### Prompt
Reproduce the following records verbatim, line for line.

========================================================================

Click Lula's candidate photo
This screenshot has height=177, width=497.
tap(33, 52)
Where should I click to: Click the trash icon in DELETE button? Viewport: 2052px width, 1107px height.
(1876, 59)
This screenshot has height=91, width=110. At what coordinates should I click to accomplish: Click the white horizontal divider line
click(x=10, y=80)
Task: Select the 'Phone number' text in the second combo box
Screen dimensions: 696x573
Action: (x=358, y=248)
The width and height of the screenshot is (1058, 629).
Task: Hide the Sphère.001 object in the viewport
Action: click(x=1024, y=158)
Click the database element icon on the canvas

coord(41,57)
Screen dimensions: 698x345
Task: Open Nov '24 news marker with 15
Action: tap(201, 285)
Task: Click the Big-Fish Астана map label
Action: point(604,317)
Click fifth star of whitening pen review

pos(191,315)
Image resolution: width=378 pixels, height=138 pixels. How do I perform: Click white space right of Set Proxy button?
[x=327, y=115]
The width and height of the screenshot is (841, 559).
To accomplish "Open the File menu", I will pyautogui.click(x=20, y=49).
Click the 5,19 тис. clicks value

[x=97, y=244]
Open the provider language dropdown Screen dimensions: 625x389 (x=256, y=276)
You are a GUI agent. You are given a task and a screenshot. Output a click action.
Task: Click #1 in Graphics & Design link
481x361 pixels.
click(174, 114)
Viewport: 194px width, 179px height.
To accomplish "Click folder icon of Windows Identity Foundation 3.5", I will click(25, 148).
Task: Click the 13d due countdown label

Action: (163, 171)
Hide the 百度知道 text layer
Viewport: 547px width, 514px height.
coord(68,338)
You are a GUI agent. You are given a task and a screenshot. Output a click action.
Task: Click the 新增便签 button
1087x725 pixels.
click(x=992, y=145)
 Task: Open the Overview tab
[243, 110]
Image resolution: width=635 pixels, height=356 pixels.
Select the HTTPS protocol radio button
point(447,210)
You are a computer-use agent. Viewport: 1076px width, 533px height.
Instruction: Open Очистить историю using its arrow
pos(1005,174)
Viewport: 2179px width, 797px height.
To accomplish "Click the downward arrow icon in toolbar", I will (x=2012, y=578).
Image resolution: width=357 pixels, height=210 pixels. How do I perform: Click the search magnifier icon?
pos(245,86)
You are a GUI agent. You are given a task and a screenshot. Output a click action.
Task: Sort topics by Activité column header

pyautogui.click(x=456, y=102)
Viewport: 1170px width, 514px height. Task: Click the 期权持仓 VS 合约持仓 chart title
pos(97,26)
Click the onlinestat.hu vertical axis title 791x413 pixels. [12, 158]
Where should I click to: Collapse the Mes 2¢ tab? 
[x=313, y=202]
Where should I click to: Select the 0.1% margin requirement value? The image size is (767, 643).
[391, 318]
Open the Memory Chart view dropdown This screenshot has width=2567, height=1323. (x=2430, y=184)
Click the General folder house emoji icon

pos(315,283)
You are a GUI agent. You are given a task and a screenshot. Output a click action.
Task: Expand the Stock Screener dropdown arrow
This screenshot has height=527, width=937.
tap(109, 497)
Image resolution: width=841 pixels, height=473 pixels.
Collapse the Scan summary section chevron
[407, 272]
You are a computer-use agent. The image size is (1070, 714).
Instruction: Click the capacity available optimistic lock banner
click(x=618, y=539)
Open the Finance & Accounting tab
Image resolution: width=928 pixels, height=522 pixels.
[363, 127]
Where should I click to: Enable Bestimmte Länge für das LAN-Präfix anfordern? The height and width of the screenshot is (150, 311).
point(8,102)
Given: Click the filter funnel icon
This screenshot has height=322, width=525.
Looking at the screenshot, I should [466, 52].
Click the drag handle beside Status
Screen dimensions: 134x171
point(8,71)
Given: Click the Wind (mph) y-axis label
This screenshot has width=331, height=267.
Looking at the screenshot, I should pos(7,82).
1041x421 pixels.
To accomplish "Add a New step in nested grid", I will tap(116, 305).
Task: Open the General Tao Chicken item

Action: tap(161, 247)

========================================================================

### Reply to the task
Click Lula's candidate photo
This screenshot has height=177, width=497.
tap(33, 52)
Where should I click to: Click the trash icon in DELETE button? Viewport: 2052px width, 1107px height.
(1876, 59)
This screenshot has height=91, width=110. At what coordinates should I click to accomplish: Click the white horizontal divider line
click(x=10, y=80)
Task: Select the 'Phone number' text in the second combo box
Screen dimensions: 696x573
Action: (x=358, y=248)
The width and height of the screenshot is (1058, 629).
Task: Hide the Sphère.001 object in the viewport
Action: click(x=1024, y=158)
Click the database element icon on the canvas

coord(41,57)
Screen dimensions: 698x345
Task: Open Nov '24 news marker with 15
Action: tap(201, 285)
Task: Click the Big-Fish Астана map label
Action: point(604,317)
Click fifth star of whitening pen review

pos(191,315)
Image resolution: width=378 pixels, height=138 pixels. How do I perform: Click white space right of Set Proxy button?
[x=327, y=115]
The width and height of the screenshot is (841, 559).
To accomplish "Open the File menu", I will pyautogui.click(x=20, y=49).
Click the 5,19 тис. clicks value

[x=97, y=244]
Open the provider language dropdown Screen dimensions: 625x389 (x=256, y=276)
You are a GUI agent. You are given a task and a screenshot. Output a click action.
Task: Click #1 in Graphics & Design link
481x361 pixels.
click(174, 114)
Viewport: 194px width, 179px height.
To accomplish "Click folder icon of Windows Identity Foundation 3.5", I will click(25, 148).
Task: Click the 13d due countdown label

Action: (163, 171)
Hide the 百度知道 text layer
Viewport: 547px width, 514px height.
coord(68,338)
You are a GUI agent. You are given a task and a screenshot. Output a click action.
Task: Click the 新增便签 button
1087x725 pixels.
click(x=992, y=145)
 Task: Open the Overview tab
[243, 110]
Image resolution: width=635 pixels, height=356 pixels.
Select the HTTPS protocol radio button
point(447,210)
You are a computer-use agent. Viewport: 1076px width, 533px height.
Instruction: Open Очистить историю using its arrow
pos(1005,174)
Viewport: 2179px width, 797px height.
To accomplish "Click the downward arrow icon in toolbar", I will (x=2012, y=578).
Image resolution: width=357 pixels, height=210 pixels. How do I perform: Click the search magnifier icon?
pos(245,86)
You are a GUI agent. You are given a task and a screenshot. Output a click action.
Task: Sort topics by Activité column header

pyautogui.click(x=456, y=102)
Viewport: 1170px width, 514px height. Task: Click the 期权持仓 VS 合约持仓 chart title
pos(97,26)
Click the onlinestat.hu vertical axis title 791x413 pixels. [12, 158]
Where should I click to: Collapse the Mes 2¢ tab? 
[x=313, y=202]
Where should I click to: Select the 0.1% margin requirement value? The image size is (767, 643).
[391, 318]
Open the Memory Chart view dropdown This screenshot has width=2567, height=1323. (x=2430, y=184)
Click the General folder house emoji icon

pos(315,283)
You are a GUI agent. You are given a task and a screenshot. Output a click action.
Task: Expand the Stock Screener dropdown arrow
This screenshot has height=527, width=937.
tap(109, 497)
Image resolution: width=841 pixels, height=473 pixels.
Collapse the Scan summary section chevron
[407, 272]
You are a computer-use agent. The image size is (1070, 714).
Instruction: Click the capacity available optimistic lock banner
click(x=618, y=539)
Open the Finance & Accounting tab
Image resolution: width=928 pixels, height=522 pixels.
[363, 127]
Where should I click to: Enable Bestimmte Länge für das LAN-Präfix anfordern? The height and width of the screenshot is (150, 311).
point(8,102)
Given: Click the filter funnel icon
This screenshot has height=322, width=525.
Looking at the screenshot, I should [466, 52].
Click the drag handle beside Status
Screen dimensions: 134x171
point(8,71)
Given: Click the Wind (mph) y-axis label
This screenshot has width=331, height=267.
Looking at the screenshot, I should pos(7,82).
1041x421 pixels.
To accomplish "Add a New step in nested grid", I will tap(116, 305).
Task: Open the General Tao Chicken item

Action: tap(161, 247)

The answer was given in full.